TEXTE DE L'EXERCICE -
▼

Le tribunal a également ordonné que soient confisqués les biens de l'ancien dirigeant militaire, qui avait été inculpé en 2013 dans cette affaire et fait désormais office de seul suspect.

Mme Bhutto, deux fois élue Premier ministre du Pakistan, et première femme de l'ère contemporaine à avoir dirigé un pays musulman, avait été assassinée dans un attentat suicide perpétré à Rawalpindi le 27 décembre 2007.

Selon la version la plus communément acceptée, un assaillant lui a tiré dans le cou après un meeting avant de déclencher sa charge explosive à proximité de son convoi, tuant 24 autres personnes.

M. Musharraf avait quitté son pays en mars 2016 pour recevoir des soins médicaux à Dubaï en promettant de revenir ensuite affronter ses juges. Il ne s'est pas exécuté jusqu'ici.

"Musharraf a été déclaré fugitif", a déclaré à la presse un responsable du tribunal devant la prison d'Adiala à Rawalpindi où s'est déroulée l'audience jeudi.

La cour a par ailleurs acquitté cinq suspects en détention. Ils devraient être libérés après plus de neuf ans sous les verrous, a encore indiqué le porte-parole du tribunal.

Ces jeunes islamistes présumés proches du kamikaze avaient été écroués peu après l'attentat et inculpés. Le kamikaze avait été identifié par l'enquête pakistanaise comme un adolescent de 15 ans originaire du Waziristan du Sud, fief des rebelles islamistes.

Deux responsable locaux de la police ont quant à eux été condamnés jeudi à 17 ans de prison chacun et 500.000 roupies (4.000 euros) d'amende "pour leur mauvaise gestion de la scène du crime".

▲

MISE EN PRATIQUE -
1 > Relevez toutes les dates comportant une année qui figurent dans le texte sur l'affaire Bhutto.
2 > Prolongez le texte sur l'affaire Bhutto à partir de sa dernière phrase.
Les données qui suivent ne vous serviront pas.

DONNÉES À EXAMINER -
▼

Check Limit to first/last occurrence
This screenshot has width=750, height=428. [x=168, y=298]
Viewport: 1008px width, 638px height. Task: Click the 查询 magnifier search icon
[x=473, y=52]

▲
▼

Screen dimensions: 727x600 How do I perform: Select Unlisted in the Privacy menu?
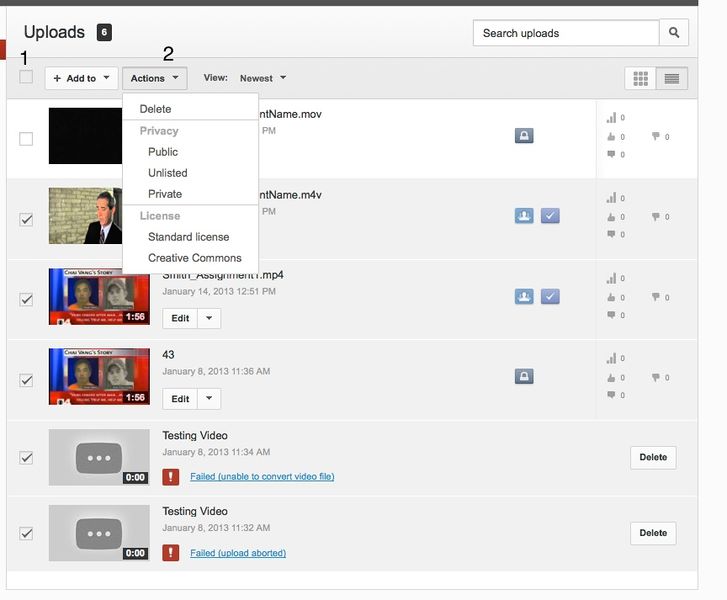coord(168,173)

▲
▼

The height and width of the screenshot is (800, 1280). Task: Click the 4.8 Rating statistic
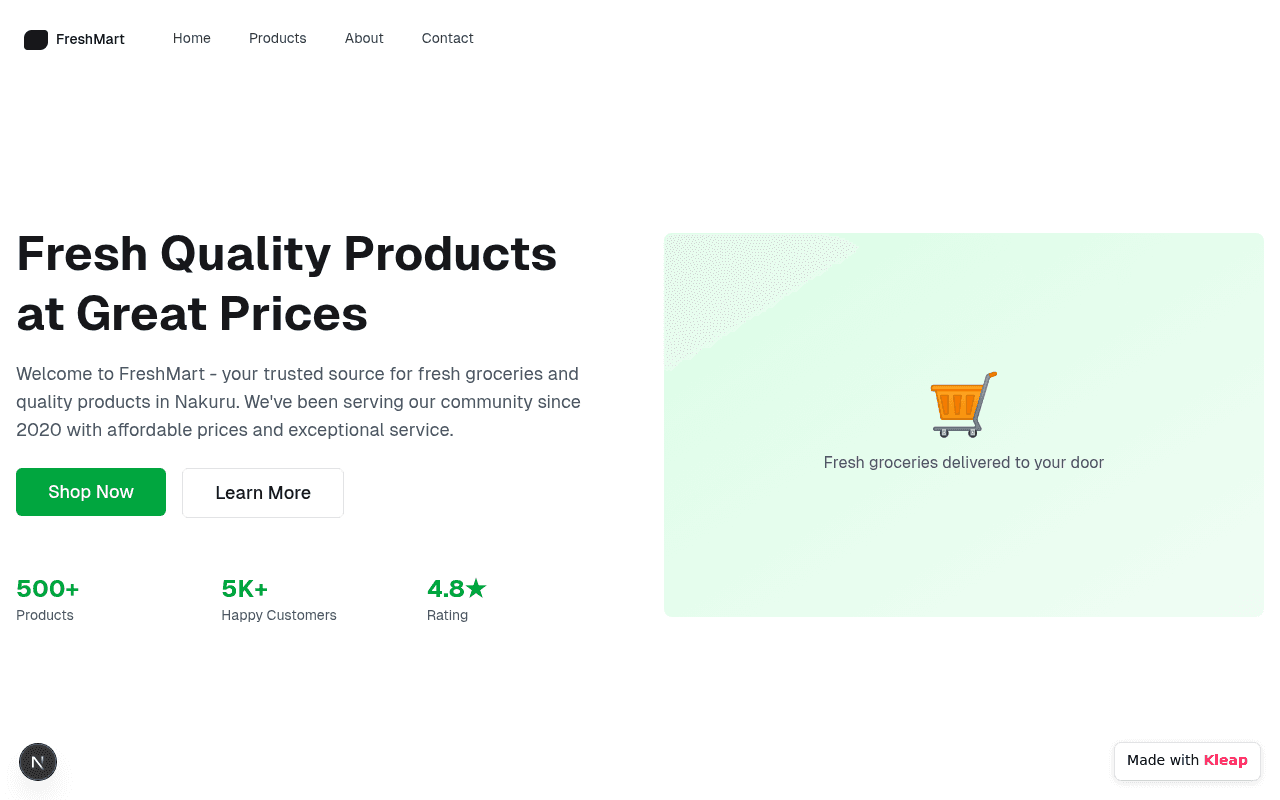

▲

RÉSULTATS ATTENDUS -
1 > 2013 ; 27 décembre 2007 ; mars 2016

2 >
Il est reproché au chef de la police de Rawalpindi, Saud Aziz, et à son adjoint, Khurram Shahzad, de ne pas avoir assuré la sécurité de la candidate et d'avoir fait laver les lieux de l'attentat au karcher, moins de deux heures après les faits.

En 2010, l'ONU a accusé dans un rapport le gouvernement de Musharraf de ne pas avoir fourni une protection adaptée à Mme Bhutto, soulignant que sa mort aurait pu être évitée.

M. Musharraf dément avoir joué un rôle dans les évènements ayant entraîné l'attentat qui avait semé le chaos dans le pays, et marque toujours profondément son histoire.

Après l'assassinat, son régime avait aussitôt accusé le chef des talibans pakistanais à l'époque, Baitullah Mehsud. Ce dernier, qui avait démenti toute implication, a été tué par un drone américain en 2009.

La fille de Mme Bhutto, Aseefa Zardari, a réagi au verdict en estimant sur Twitter qu'il "n'y aura pas de justice tant que Pervez Musharraf ne répondra pas de ses crimes".

- Pacte avec Musharraf -

Le meurtre de Mme Bhutto était survenu moins de deux mois après son retour d'exil à la faveur d'un pacte de partage du pouvoir avec M. Musharraf auquel elle avait rapidement renoncé.

Sous la houlette du veuf de Mme Bhutto, Asif Ali Zardari, élu président en 2008, le Parti du peuple pakistanais (PPP) avait entamé des poursuites contre Musharraf.

Le puissant général avait été mis en examen en août 2013, une première pour un ex-chef d'Etat major pakistanais, donnant un temps l'impression que l'armée, qui a dirigé le Pakistan pendant la moitié de sa courte histoire, n'était plus au-dessus de la justice. Mais son interdiction de sortie du territoire à peine levée trois ans plus tard, M. Musharraf s'était installé à Dubaï.

Pour l'expert politique Hassan Askari, le jugement de jeudi "ne répond pas à la question de savoir qui l'a véritablement tuée, les talibans ou Musharraf". En raison de "la faiblesse de l'accusation", "le mystère reste entier", souligne-t-il.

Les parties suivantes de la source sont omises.